*Short exercise*: Copy the following records line for line, without any changes.

*Exercise materials*:
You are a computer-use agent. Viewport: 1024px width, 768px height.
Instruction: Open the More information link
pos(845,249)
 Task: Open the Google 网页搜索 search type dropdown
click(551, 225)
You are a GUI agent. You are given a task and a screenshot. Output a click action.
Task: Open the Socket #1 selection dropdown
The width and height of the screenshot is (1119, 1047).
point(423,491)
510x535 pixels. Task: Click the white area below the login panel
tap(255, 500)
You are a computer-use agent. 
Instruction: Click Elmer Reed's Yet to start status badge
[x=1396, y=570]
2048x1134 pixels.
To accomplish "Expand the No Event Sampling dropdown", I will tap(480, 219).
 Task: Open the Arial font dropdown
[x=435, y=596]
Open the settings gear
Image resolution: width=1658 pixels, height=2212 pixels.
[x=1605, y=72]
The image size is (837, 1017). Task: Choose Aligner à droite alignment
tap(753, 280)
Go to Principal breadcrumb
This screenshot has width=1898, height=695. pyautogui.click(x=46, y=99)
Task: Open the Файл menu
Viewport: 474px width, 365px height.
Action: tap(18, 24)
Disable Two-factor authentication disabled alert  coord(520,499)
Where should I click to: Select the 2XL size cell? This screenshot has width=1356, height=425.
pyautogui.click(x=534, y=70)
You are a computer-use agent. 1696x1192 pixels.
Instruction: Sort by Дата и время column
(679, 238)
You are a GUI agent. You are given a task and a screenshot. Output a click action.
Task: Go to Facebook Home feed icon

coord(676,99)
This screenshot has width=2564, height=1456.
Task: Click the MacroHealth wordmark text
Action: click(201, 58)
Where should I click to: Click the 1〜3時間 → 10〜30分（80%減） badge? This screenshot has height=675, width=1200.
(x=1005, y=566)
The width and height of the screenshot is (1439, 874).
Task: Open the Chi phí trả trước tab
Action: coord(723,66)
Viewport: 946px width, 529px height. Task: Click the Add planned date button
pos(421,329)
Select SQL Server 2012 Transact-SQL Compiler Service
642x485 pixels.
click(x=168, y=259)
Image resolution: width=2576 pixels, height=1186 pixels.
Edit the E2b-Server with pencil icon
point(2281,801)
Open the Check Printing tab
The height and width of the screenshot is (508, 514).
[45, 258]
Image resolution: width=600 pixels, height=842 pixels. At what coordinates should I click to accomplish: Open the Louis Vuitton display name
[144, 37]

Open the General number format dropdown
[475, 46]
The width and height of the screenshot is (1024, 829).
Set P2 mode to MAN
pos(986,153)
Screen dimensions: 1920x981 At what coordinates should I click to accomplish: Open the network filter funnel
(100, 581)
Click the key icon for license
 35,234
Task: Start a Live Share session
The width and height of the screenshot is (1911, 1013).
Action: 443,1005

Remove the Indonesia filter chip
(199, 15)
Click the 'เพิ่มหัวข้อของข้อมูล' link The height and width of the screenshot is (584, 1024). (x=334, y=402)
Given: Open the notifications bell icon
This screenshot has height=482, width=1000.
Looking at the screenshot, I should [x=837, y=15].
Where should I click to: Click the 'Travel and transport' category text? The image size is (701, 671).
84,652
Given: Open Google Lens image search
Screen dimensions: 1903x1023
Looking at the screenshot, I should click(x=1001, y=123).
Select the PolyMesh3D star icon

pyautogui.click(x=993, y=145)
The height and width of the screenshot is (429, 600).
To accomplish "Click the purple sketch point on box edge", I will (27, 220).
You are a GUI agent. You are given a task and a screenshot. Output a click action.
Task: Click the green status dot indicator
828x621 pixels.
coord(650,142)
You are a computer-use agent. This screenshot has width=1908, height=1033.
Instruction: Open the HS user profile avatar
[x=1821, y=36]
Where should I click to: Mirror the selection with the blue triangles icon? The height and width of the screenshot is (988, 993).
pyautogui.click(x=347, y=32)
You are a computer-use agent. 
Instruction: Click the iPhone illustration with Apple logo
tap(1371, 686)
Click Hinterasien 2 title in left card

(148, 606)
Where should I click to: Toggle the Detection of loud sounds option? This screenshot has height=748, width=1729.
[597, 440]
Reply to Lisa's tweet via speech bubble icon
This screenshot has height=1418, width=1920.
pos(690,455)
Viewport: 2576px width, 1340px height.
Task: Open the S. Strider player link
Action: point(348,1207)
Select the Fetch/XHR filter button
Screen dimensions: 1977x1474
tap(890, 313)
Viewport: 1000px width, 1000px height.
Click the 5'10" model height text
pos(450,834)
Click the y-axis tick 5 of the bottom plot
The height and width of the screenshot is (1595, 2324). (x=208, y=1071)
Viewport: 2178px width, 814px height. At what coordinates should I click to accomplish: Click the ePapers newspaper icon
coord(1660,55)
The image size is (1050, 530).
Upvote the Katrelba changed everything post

*Problem solution*:
You are a computer-use agent. Viewport: 1024px width, 768px height.
Instruction: Open the More information link
pos(845,249)
 Task: Open the Google 网页搜索 search type dropdown
click(551, 225)
You are a GUI agent. You are given a task and a screenshot. Output a click action.
Task: Open the Socket #1 selection dropdown
The width and height of the screenshot is (1119, 1047).
point(423,491)
510x535 pixels. Task: Click the white area below the login panel
tap(255, 500)
You are a computer-use agent. 
Instruction: Click Elmer Reed's Yet to start status badge
[x=1396, y=570]
2048x1134 pixels.
To accomplish "Expand the No Event Sampling dropdown", I will tap(480, 219).
 Task: Open the Arial font dropdown
[x=435, y=596]
Open the settings gear
Image resolution: width=1658 pixels, height=2212 pixels.
[x=1605, y=72]
The image size is (837, 1017). Task: Choose Aligner à droite alignment
tap(753, 280)
Go to Principal breadcrumb
This screenshot has width=1898, height=695. pyautogui.click(x=46, y=99)
Task: Open the Файл menu
Viewport: 474px width, 365px height.
Action: tap(18, 24)
Disable Two-factor authentication disabled alert  coord(520,499)
Where should I click to: Select the 2XL size cell? This screenshot has width=1356, height=425.
pyautogui.click(x=534, y=70)
You are a computer-use agent. 1696x1192 pixels.
Instruction: Sort by Дата и время column
(679, 238)
You are a GUI agent. You are given a task and a screenshot. Output a click action.
Task: Go to Facebook Home feed icon

coord(676,99)
This screenshot has width=2564, height=1456.
Task: Click the MacroHealth wordmark text
Action: click(201, 58)
Where should I click to: Click the 1〜3時間 → 10〜30分（80%減） badge? This screenshot has height=675, width=1200.
(x=1005, y=566)
The width and height of the screenshot is (1439, 874).
Task: Open the Chi phí trả trước tab
Action: coord(723,66)
Viewport: 946px width, 529px height. Task: Click the Add planned date button
pos(421,329)
Select SQL Server 2012 Transact-SQL Compiler Service
642x485 pixels.
click(x=168, y=259)
Image resolution: width=2576 pixels, height=1186 pixels.
Edit the E2b-Server with pencil icon
point(2281,801)
Open the Check Printing tab
The height and width of the screenshot is (508, 514).
[45, 258]
Image resolution: width=600 pixels, height=842 pixels. At what coordinates should I click to accomplish: Open the Louis Vuitton display name
[144, 37]

Open the General number format dropdown
[475, 46]
The width and height of the screenshot is (1024, 829).
Set P2 mode to MAN
pos(986,153)
Screen dimensions: 1920x981 At what coordinates should I click to accomplish: Open the network filter funnel
(100, 581)
Click the key icon for license
 35,234
Task: Start a Live Share session
The width and height of the screenshot is (1911, 1013).
Action: 443,1005

Remove the Indonesia filter chip
(199, 15)
Click the 'เพิ่มหัวข้อของข้อมูล' link The height and width of the screenshot is (584, 1024). (x=334, y=402)
Given: Open the notifications bell icon
This screenshot has height=482, width=1000.
Looking at the screenshot, I should [x=837, y=15].
Where should I click to: Click the 'Travel and transport' category text? The image size is (701, 671).
84,652
Given: Open Google Lens image search
Screen dimensions: 1903x1023
Looking at the screenshot, I should click(x=1001, y=123).
Select the PolyMesh3D star icon

pyautogui.click(x=993, y=145)
The height and width of the screenshot is (429, 600).
To accomplish "Click the purple sketch point on box edge", I will (27, 220).
You are a GUI agent. You are given a task and a screenshot. Output a click action.
Task: Click the green status dot indicator
828x621 pixels.
coord(650,142)
You are a computer-use agent. This screenshot has width=1908, height=1033.
Instruction: Open the HS user profile avatar
[x=1821, y=36]
Where should I click to: Mirror the selection with the blue triangles icon? The height and width of the screenshot is (988, 993).
pyautogui.click(x=347, y=32)
You are a computer-use agent. 
Instruction: Click the iPhone illustration with Apple logo
tap(1371, 686)
Click Hinterasien 2 title in left card

(148, 606)
Where should I click to: Toggle the Detection of loud sounds option? This screenshot has height=748, width=1729.
[597, 440]
Reply to Lisa's tweet via speech bubble icon
This screenshot has height=1418, width=1920.
pos(690,455)
Viewport: 2576px width, 1340px height.
Task: Open the S. Strider player link
Action: point(348,1207)
Select the Fetch/XHR filter button
Screen dimensions: 1977x1474
tap(890, 313)
Viewport: 1000px width, 1000px height.
Click the 5'10" model height text
pos(450,834)
Click the y-axis tick 5 of the bottom plot
The height and width of the screenshot is (1595, 2324). (x=208, y=1071)
Viewport: 2178px width, 814px height. At what coordinates should I click to accomplish: Click the ePapers newspaper icon
coord(1660,55)
The image size is (1050, 530).
Upvote the Katrelba changed everything post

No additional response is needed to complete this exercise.